WHAT THIS TASK INVOLVES:
When the line with "Place cursor in" appears below, start repeating lines exactly, and keep going through the line with "Open the 20条/页"; add nothing outside that span.

MATERIALS PROVIDED:
*****

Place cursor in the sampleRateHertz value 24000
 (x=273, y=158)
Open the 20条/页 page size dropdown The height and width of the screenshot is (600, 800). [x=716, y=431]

*****

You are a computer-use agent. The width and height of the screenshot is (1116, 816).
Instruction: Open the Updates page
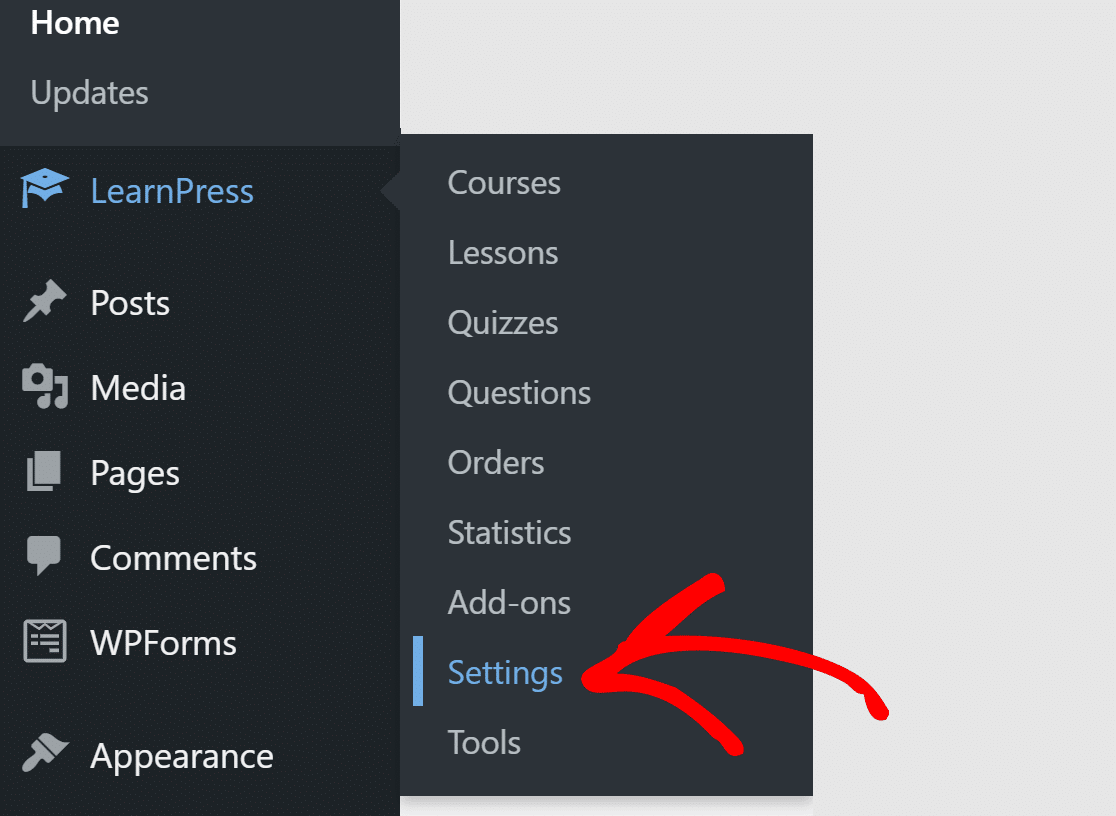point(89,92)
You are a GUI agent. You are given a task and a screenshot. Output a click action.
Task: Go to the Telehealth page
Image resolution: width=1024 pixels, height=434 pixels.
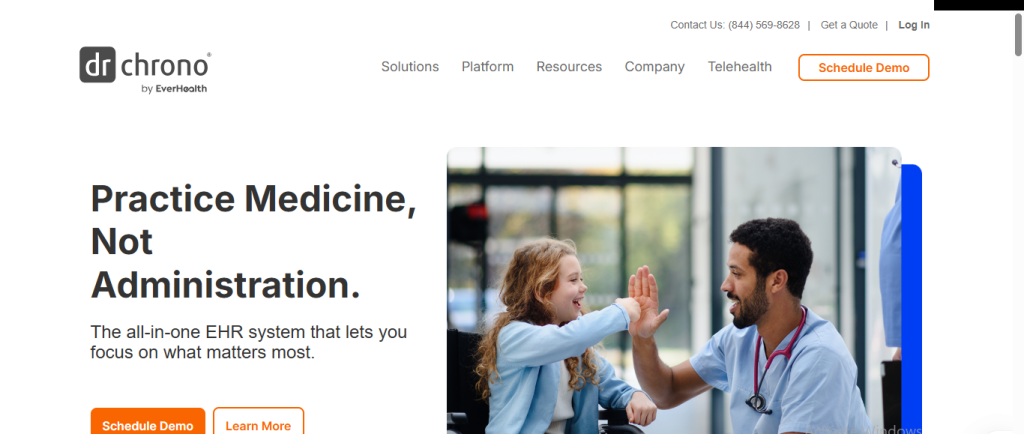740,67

*****

WORKED SOLUTION:
Place cursor in the sampleRateHertz value 24000
 (x=273, y=158)
Open the 20条/页 page size dropdown The height and width of the screenshot is (600, 800). [x=716, y=431]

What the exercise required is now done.